My last post was on the concept that muscles grow when they are broken down. We go to a point of exhaustion, put ourselves into a state of weakness and from that state new muscles are grown. This makes sense when it comes to muscles and working out, makes sense in that it feels like a concept we are comfortable with in our minds.
Yet, when we take that concept and put it towards other areas I don't believe that the collective we is comfortable with it at all.
I was once talking to a guy about getting out of debt, we were discussing a talking head who advocates taking on a second job so you can get intense about paying off debt. "That guy hates families." was the comment made about getting a second job.

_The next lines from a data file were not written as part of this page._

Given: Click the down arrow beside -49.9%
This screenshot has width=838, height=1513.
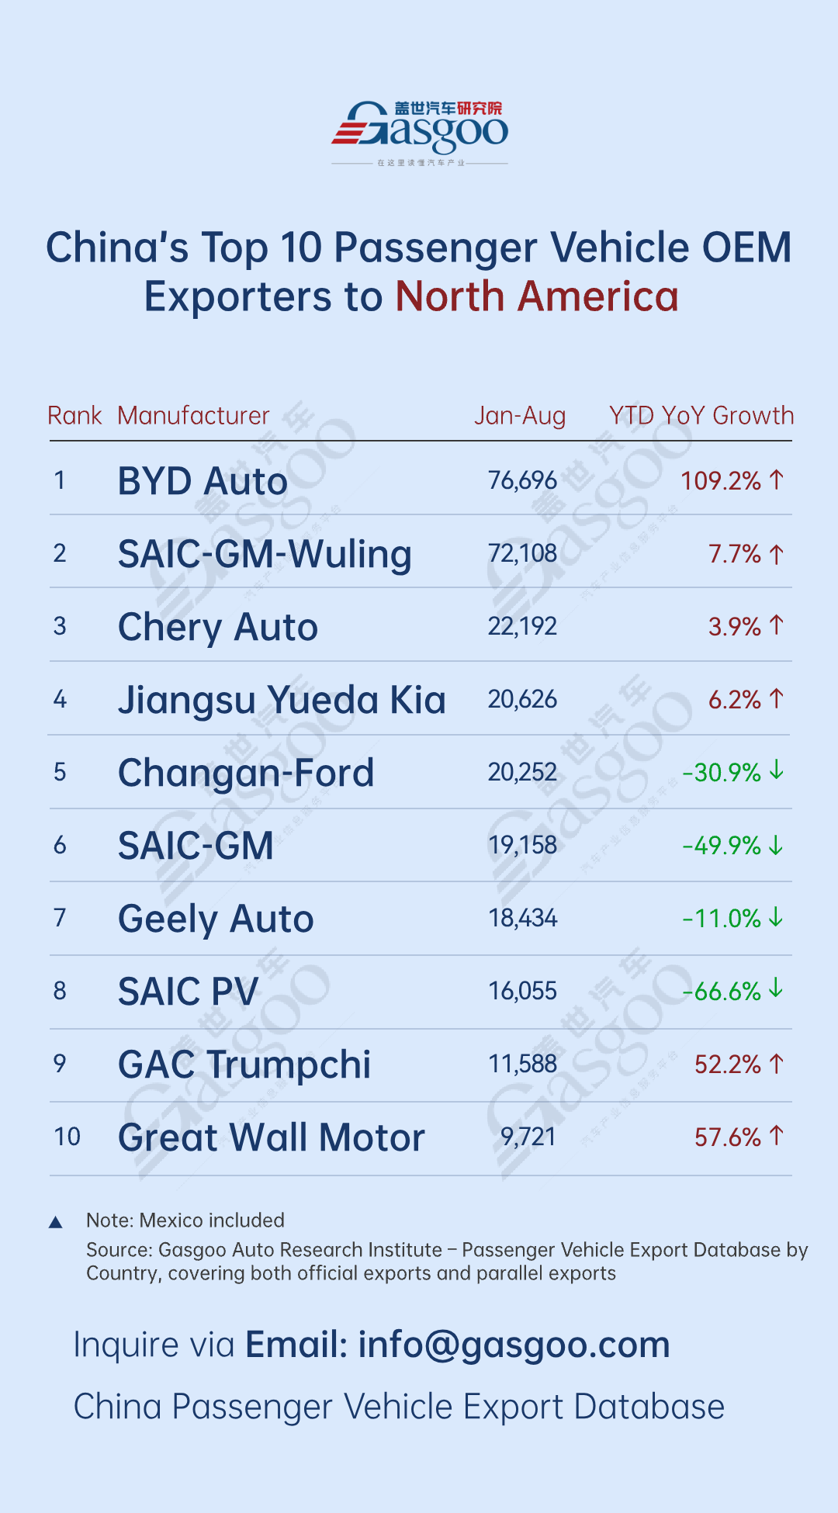Looking at the screenshot, I should click(x=777, y=845).
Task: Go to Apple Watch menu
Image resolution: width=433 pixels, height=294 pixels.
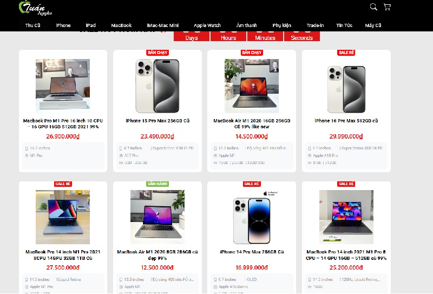Action: pyautogui.click(x=207, y=25)
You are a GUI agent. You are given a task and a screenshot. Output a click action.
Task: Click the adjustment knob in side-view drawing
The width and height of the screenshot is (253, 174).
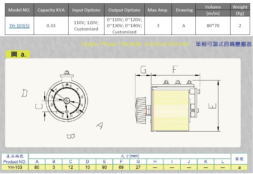click(x=141, y=110)
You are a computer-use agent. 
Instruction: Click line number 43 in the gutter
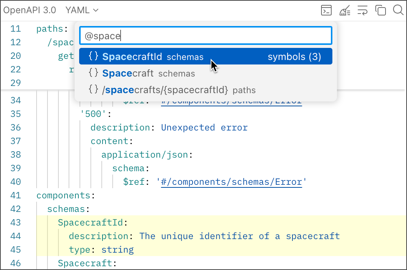[x=15, y=222]
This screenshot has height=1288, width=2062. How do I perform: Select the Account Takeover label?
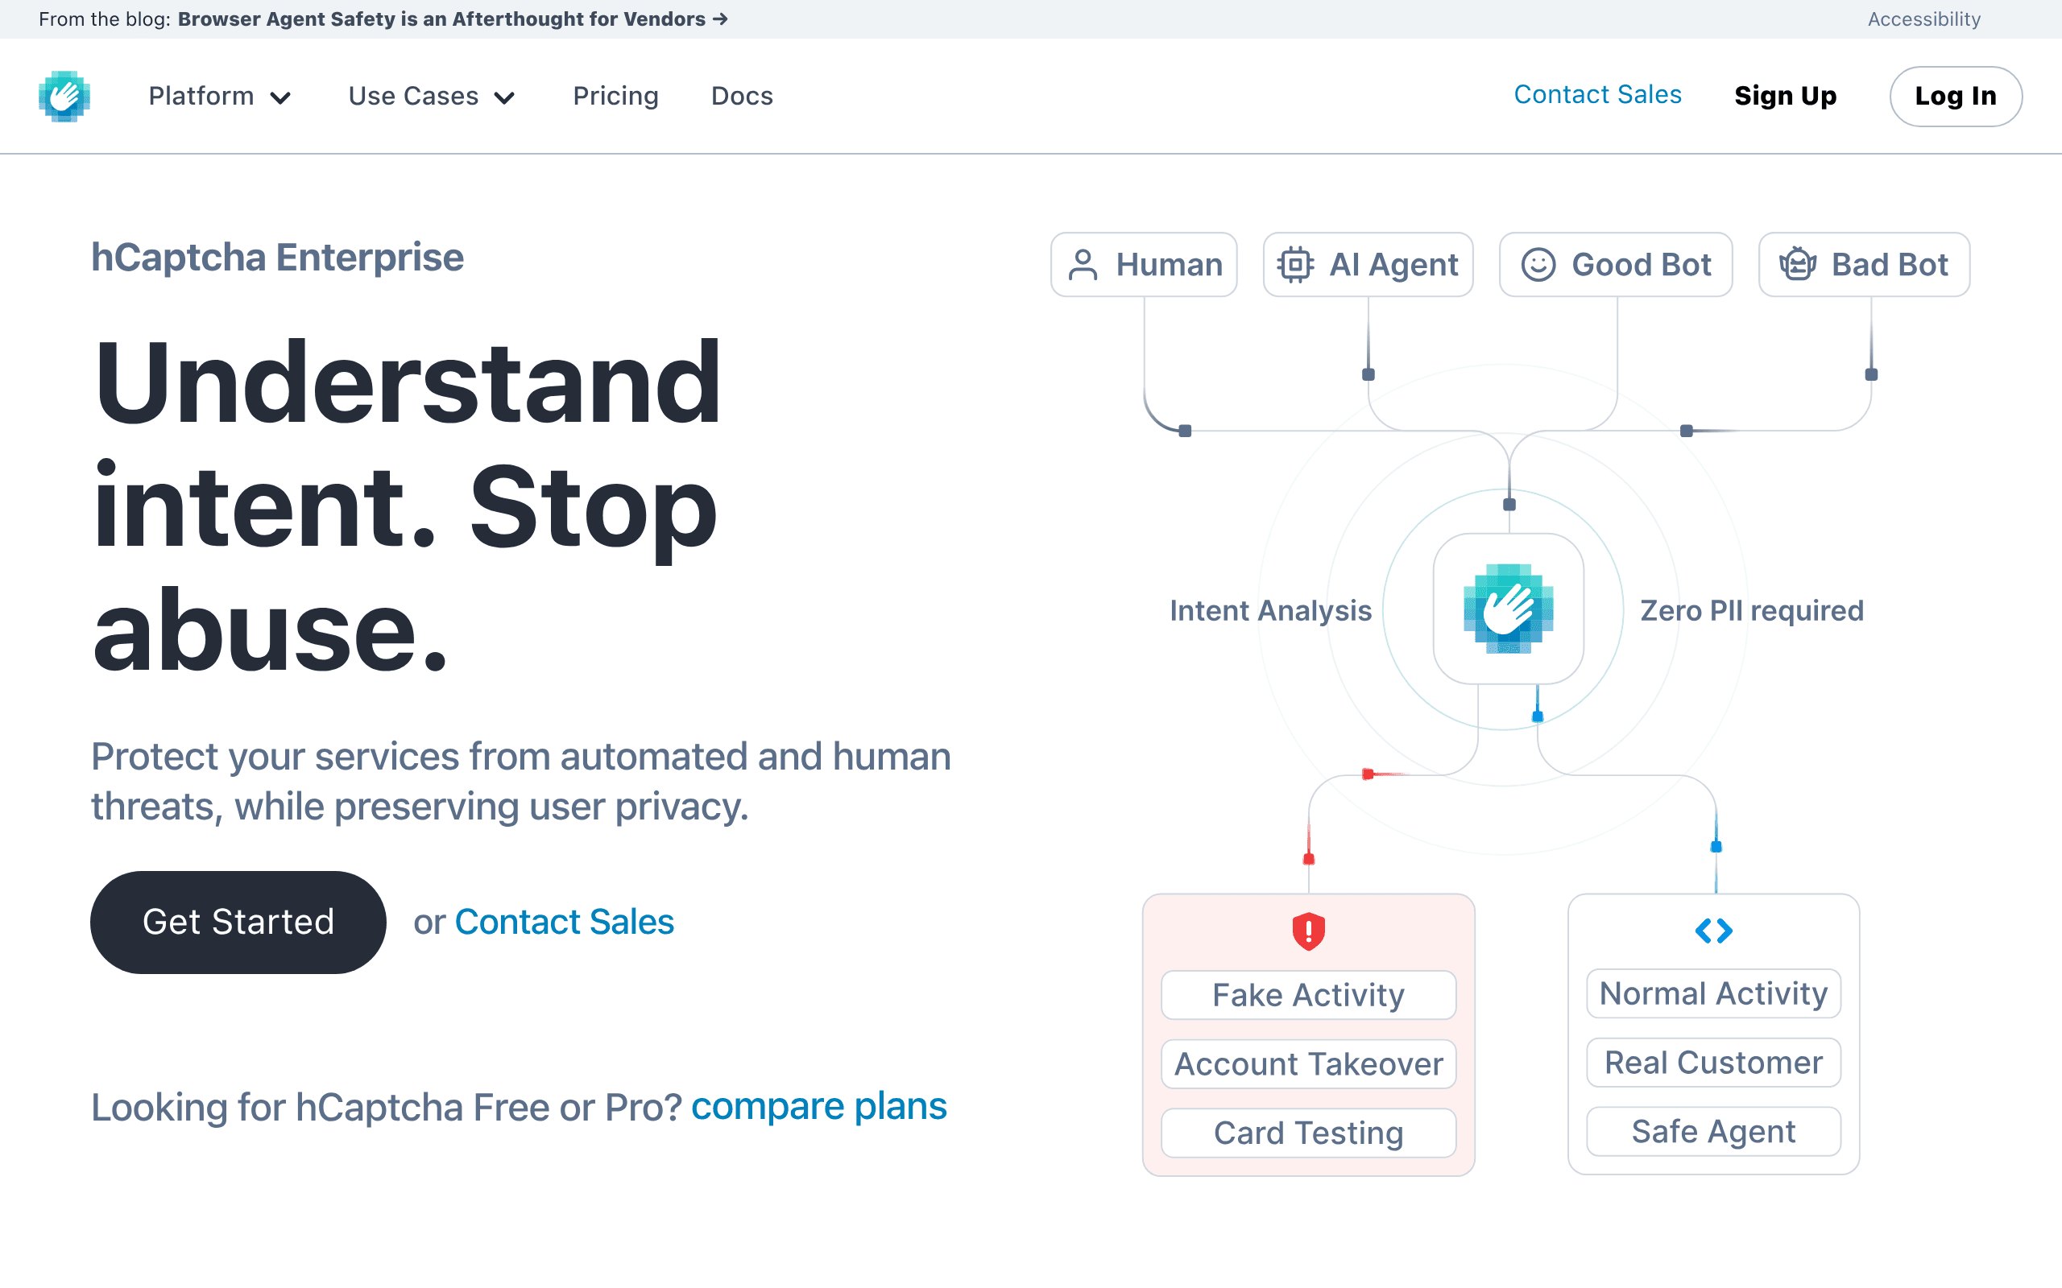pyautogui.click(x=1309, y=1064)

Now think about that, my friend believed that somebody hated families because they advocated spending less time with your family for a year or two to get totally financially free. The truth is, if you want to grow financially you are going to have to be broken down somewhere. Whether that means taking a second job or cutting your spending down to painful levels or selling something you can't live without. That is what it takes. And it's not about hating families, its about sacrifice.
But when it comes to our spiritual selves, it makes me uncomfortable to say "I need to put myself in a place of spiritual weakness to get stronger." Most of the time what we are sacrificing for spiritual growth is control. When we give up control we feel weak. And we feel week because we are!
When you take up the discipline of Solitude you are alone, there is nothing to control when you are totally alone. When you take up the discipline of fasting you are hungry, probably angry if you are like me, and physically weak. When you take up the discipline of giving you actually have less money in the here and now. The discipline of worship means putting something ahead of yourself. You are starting to get the point.
But I am not comfortable with uttering the words "God wants me weak". We love to say the Biblical principle of "When I am weak he is strong" when we just screwed up in our lives and we want to justify our being a jack head. But rarely do you hear people say "I will make myself weak so that he will be made strong". That is really uncomfortable. I mean it is actually hard to say those things out loud for me. Try it, unless you are reading this in a cubicle and you'll get fired, then definitely wait for the car ride home to try it.
Weakness is always bad in our current world system. Always. When we meet weakness our job is to figure out how to empower somebody so they are no longer weak. We create giant walls of protection so that our homes, cars and schools are not weak. I giant amount of the money we spend is so that we can cover the weak links in our lives; we insure our jobs, cars, houses, health, lives, kids, pets, appliances and vacations. Weakness, even possible weakness not yet realized, is always bad.
But I find myself spiritually following a man who never shied away from weakness. He fasted for forty days. He didn't build a house or business for himself but wandered around and slept on couches or outside. He didn't own anything of consequence. Every time he built up a strong following he would say something offensive and a majority of them would leave. He was arrested, beaten and killed in a very public way. Weakness was not something he was, he said to the most powerful leader he ever met face to face "The only power you have is the power given to you by my father". Weakness was not something he was, it was something he invited in, something he did not shy away from, it was something he was, dare we say, comfortable being around.
Control and security are the foundations of our current system. We work hard to keep them there, and we take pills to calm the anxiety we feel when we might be losing them. Control is a fantasy for us today, but the man I follow had control over the weather, the crowds, the fish, and most importantly, total control over himself. And he had all of this from apparent places of weakness.
This is something I struggle through, something that is hard to come to grips with. But it is something I need to work out if I am going to keep believing the things I believe.